The registry really is implemented in the kernel ? The fact that it is used by the kernel early in boot does not mean it is linked to the kernel. Well, it depends what you mean bu kernel, then. /etc is used early in the booting process (to know which driver to load/not load, for example), and it has nothing to do with the kernel.

[q]
The registry is essentially a specialized filesystem. So it's a single point of failure inasmuch as a filesystem is a single point of failure.

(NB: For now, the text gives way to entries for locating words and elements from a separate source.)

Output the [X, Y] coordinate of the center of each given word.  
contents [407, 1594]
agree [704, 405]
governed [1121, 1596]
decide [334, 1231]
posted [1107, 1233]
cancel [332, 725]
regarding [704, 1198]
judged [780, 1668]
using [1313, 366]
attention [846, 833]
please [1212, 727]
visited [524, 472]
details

But that's exactly what's bad with the implementation: (a fs) means that the configuration became a single point of failure. Also, having to reimplement all this as a fs is kind of stupid: why not using the FS for this ? This gives you more fine grained control (ACL are per key, right ?), but I fail to see how this is useful. This has never been useful on any other OS (and


I'd say the registry implementation is not so horrible.


The fact that it is not documented (applications put way too many things in there and cannot work when it is not there anymore; arguably not the fault of MS here, at least not directly), keeps growing is enough for me to say the implementation is quite horrible.


Have you had any specific problems with the NT registry?


All the time when I have to use windows to build software for windows. In particular, uninstalling an application always leave garbage in the registry, which is annoying when you install a new version of the same software (visual studio comes to mind: install visual studio 9 and 8 has still keys there, which confuses many softwares).

And it also means it does not work at all to reinstall the OS without reinstalling all the applications, even if they are still there: all the path informations about the software are again in the registry, which means nothing is self contained.